Salt is simply made up of two ions essential for our life on earth - sodium and chloride - which in small quantities work well for us, but in excess can lead to high blood pressure and other worrying side effects. In New Zealand we produce the delicious flaky Marlborough sea salt, good enough to rival Maldon. But we also produce the more common finely ground free-flowing (usually due to the addition of anti-caking agents) table salt, and now of course you can also get large crystalline salts (both rock salt and sea salt) mixed with anything from horopito, karengo, chillies, and even delicious manuka smoked salt. I really love that for its lovely grunty smokiness - especially when ground over scrambled eggs and roast tomatoes for breakfast.
Sea salt is likely to have some other ions in there, probably magnesium or other bits and bobs from where it's sourced. Fleur de sel, one of the best foodie exports of France, is always a little moist and brown in colour, and like oysters, it tastes of the water and bay that it comes from. You're correct that all salts are sea salt - but a lot of salt, globally, is mined on land and is called rock salt. To harvest this type of salt it may well be mined as though it were coal, but sometimes water is pumped into the land mass to produce a brine which is then captured, filtered and purified to produce table salt.

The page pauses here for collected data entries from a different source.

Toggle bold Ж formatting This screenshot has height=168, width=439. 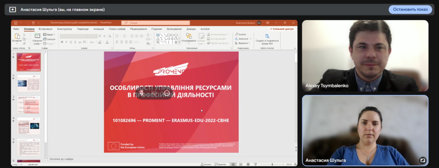pos(62,42)
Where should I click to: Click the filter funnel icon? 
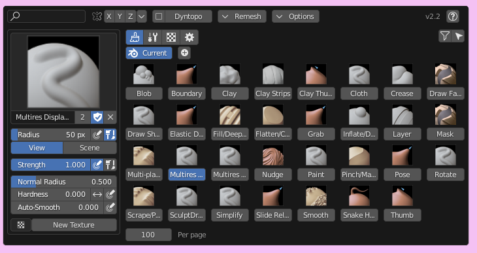pos(445,36)
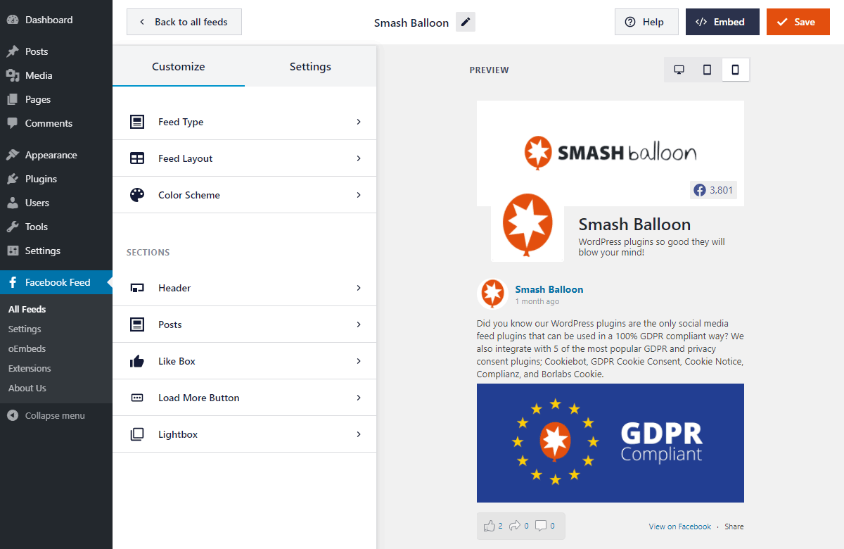Expand the Posts section chevron
The image size is (844, 549).
[358, 324]
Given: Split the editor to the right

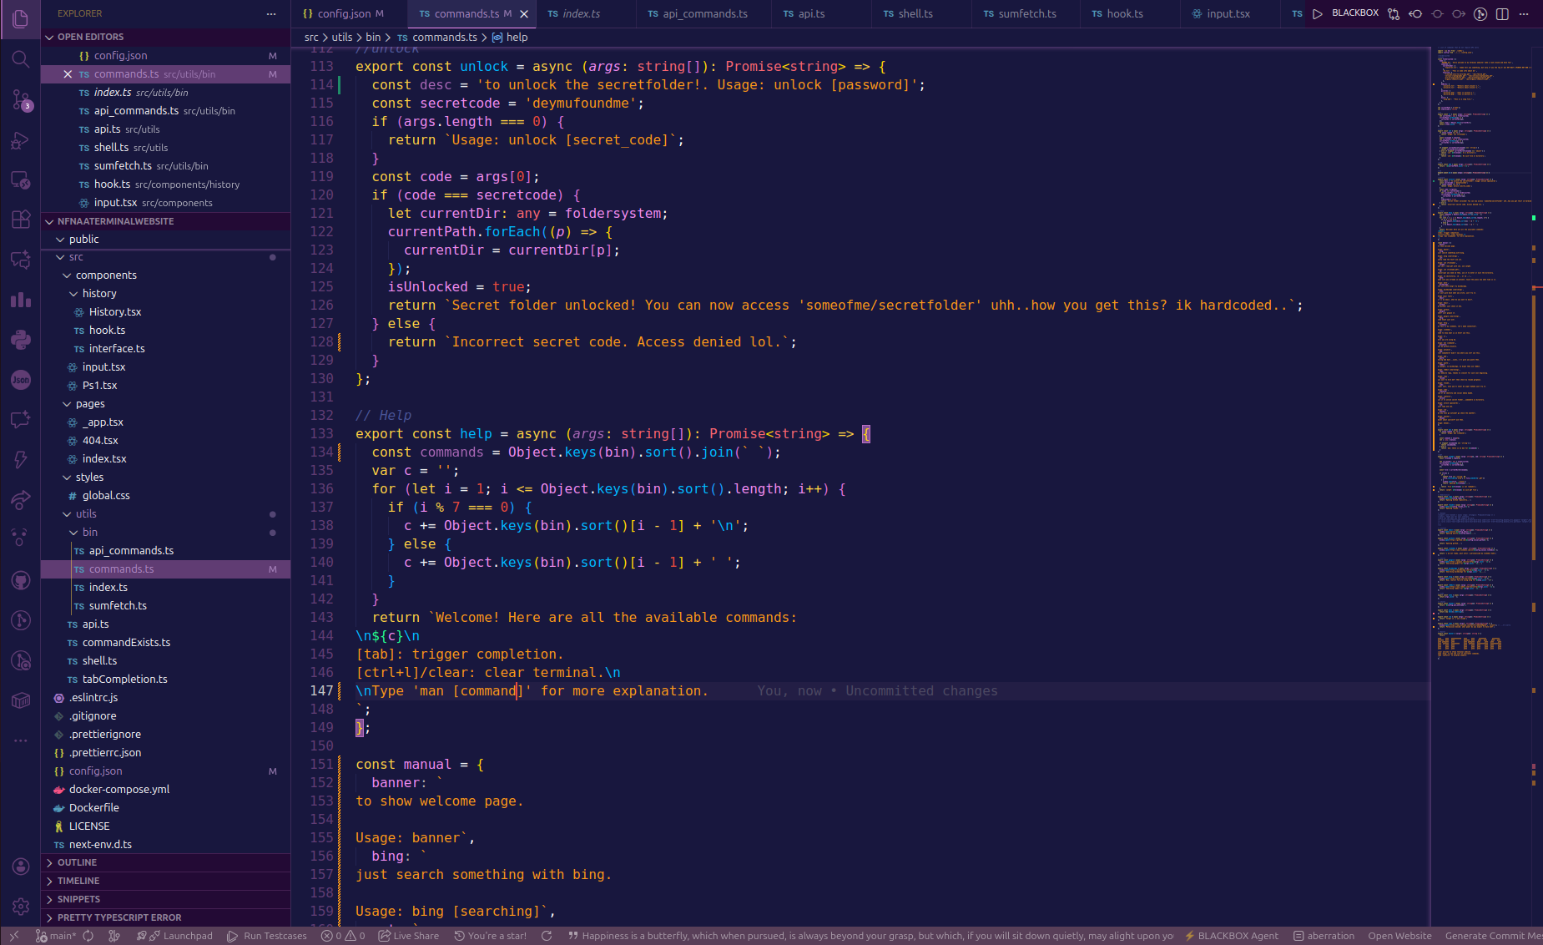Looking at the screenshot, I should click(1502, 14).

Table salt generally has been purified and will be bright white and fairly pure. In Britain every winter we rely on rock salt to put on the pavements and some roads to stop people and cars skidding all over the place and a lot of this is harvested in Wales from mines that look like cathedrals - such is the light bouncing round in them as compared to pitch black coal mines.
Another salt that got a lot of press a decade or so back was kosher salt - used in many American books - but the reality is that (as almost all salt is kosher) it is simply salt with no impurities and no added iodine. So, to answer your question, and as someone who generally has four to five salts on the go at any one time, you can substitute whatever salt you like, whenever you want.
Black salt has a flavour unlike any other and it will affect the taste of the food you're cooking. Murray River salt has a subtle taste too - but if it's simply a matter of seasoning the water to boil your spuds - then use whatever is cheapest and available, and use the fancier ones to finish the dish as you serve it.